Open muftiev opened this issue 10 years ago • 1 comments

Hi! Could you make clear console overriding process in README file? I have my express.js app and I'm trying to use intel in my errors handle middleware. My app.js is like that:

// require sime modules // .... var intel = require('intel'); var app = express();

app.use(...); // setting up middlewares

intel.config({ formatters: { 'simple': { 'format': '[%(levelname)s] %(message)s', 'colorize': true }, 'details': { 'format': '[%(date)s] %(name)s.%(levelname)s: %(message)s', 'strip': true } }, handlers: { 'terminal': { 'class': intel.handlers.Console, 'formatter': 'simple', 'level': intel.VERBOSE }, 'logfile': { 'class': intel.handlers.File, 'level': intel.WARN, 'file': 'report.log', 'formatter': 'details' } }, loggers: { 'logger': { 'handlers': ['terminal', 'logfile'], 'level': 'INFO', 'handleExceptions': true, 'exitOnError': false, 'propagate': false }, 'logger.node_modules.express': { 'handlers': ['terminal', 'logfile'], 'level': 'WARN' } } });

var logger = intel.getLogger('logger');

app.use(function(err, req, res, next) { logger.warn(err); next(err); });

intel.console(); // tried to put this at the beginning of the module as well

module.exports = app;

So, when I try to override console - no console messages appears in terminal at all, including logger warns. Without intel.console() logger and console.log works fine.
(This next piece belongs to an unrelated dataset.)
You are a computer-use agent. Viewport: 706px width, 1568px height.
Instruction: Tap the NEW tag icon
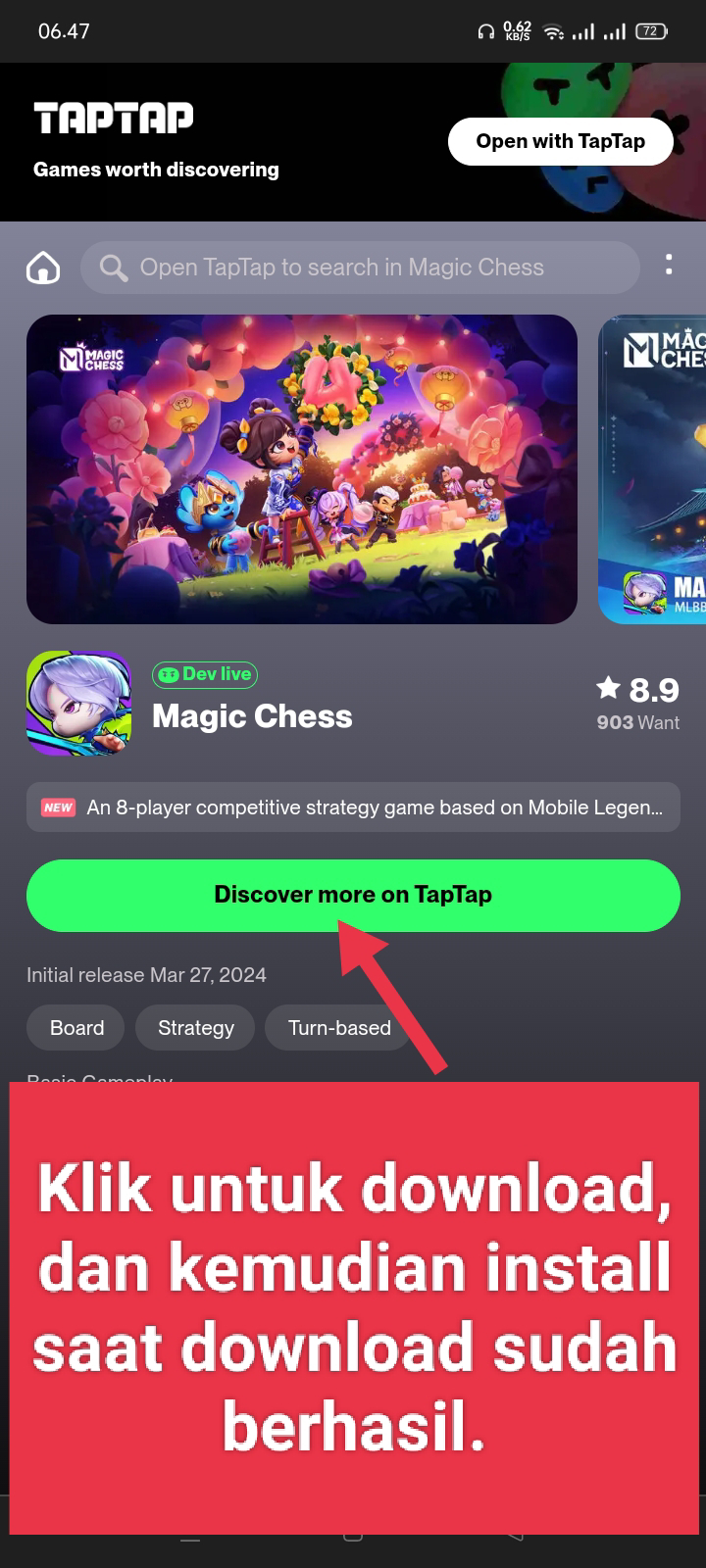[x=58, y=808]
muftiev avatar Feb 20 '15 15:02 muftiev

It's true the docs are a bit vague on this part.

You named your logger logger but what isn't clear from the docs is that it's expected to match the name of your files and directories in your application.

Example:

yourproject/
  app/
    app.js
  node_modules/
    express/

If you want to use intel.console() to log from app/app.js, a logger named app must exit.

Or, if you want to automagically catch from express, a logger matching node_modules.express must exist.

There are you can do to easier understand this:

  • Name your logger '' and also use this for your console settings:
config =  {
  console: { src: '' },
  logger: {
    '': {
  • Alternatively, if you are interested to get better insights, temporarily modify the file node_modules/intel/lib/console.js and add this line into the deliver() function after the call to getLoggerName():
  process.stdout.write('name => ' + name + '\n');

That should give you some idea what the expected names of the loggers are.